A Venezia 82 c’è il nuovo film di Gus Van Sant ispirato ad una storia vera, potente e attuale

Il regista racconta la vicenda di Tony Kiritsis, tra emarginazione e giustizia privata, nel Fuori Concorso all’82ª Mostra di Venezia

Le origini di A Dead Man’s Wire affondano nel desiderio di Gus Van Sant di tornare a girare un film nei luoghi della sua giovinezza – il Kentucky e dintorni – dopo l’esperienza di Don’t Worry.
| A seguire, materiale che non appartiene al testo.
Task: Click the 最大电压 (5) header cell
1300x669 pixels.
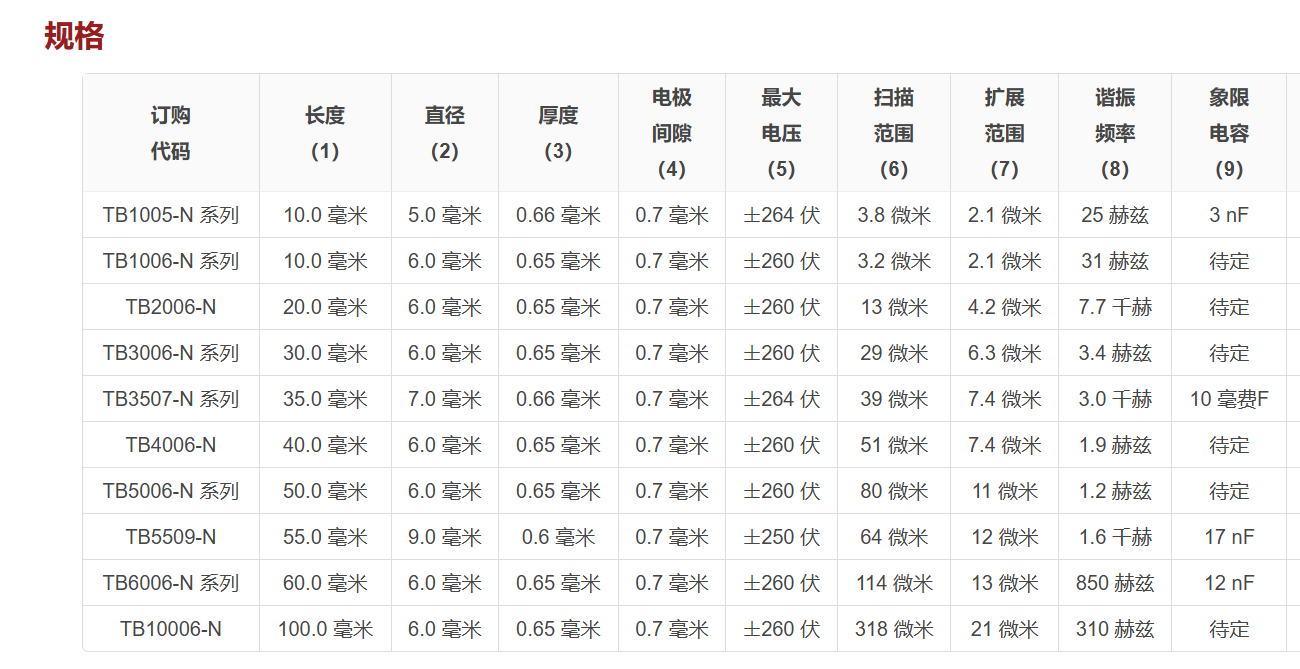Action: [781, 133]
Il regista statunitense era alla ricerca di un nuovo progetto quando si è imbattuto nella sceneggiatura di Austin Kolodney, ispirata a un drammatico fatto di cronaca risalente alla seconda metà degli anni Settanta.

La lavorazione non è stata semplice, ma il risultato ha convinto al punto da garantirsi un posto nella sezione Fuori Concorso all’82ª Mostra del Cinema di Venezia: un ritorno atteso per un grande nome del cinema internazionale, con una storia che, alla luce degli sviluppi contemporanei, appare più attuale che mai.

La stessa scena di A Dead Man’s Wire.

Il film rievoca la vicenda di Tony Kiritsis che, l’8 febbraio 1977, entrò negli uffici della Meridian Mortgage Company e prese in ostaggio il presidente con un fucile a canne mozze collegato al cosiddetto dead man’s wire: un cavo attorcigliato al collo della vittima e legato all’arma, pronto a esplodere in caso di cedimento. Un gesto disperato, nato dal trattamento subito da parte dell’ente creditizio.

Il tema degli ultimi, degli emarginati e delle vittime delle istituzioni capitaliste è da sempre centrale nella poetica di Van Sant. Secondo la critica, A Dead Man’s Wire riesce a trasformare quella storia in un’opera tagliente, radicata nel presente. Nel cast figurano Bill Skarsgård, Colman Domingo, Dacre Montgomery e Al Pacino.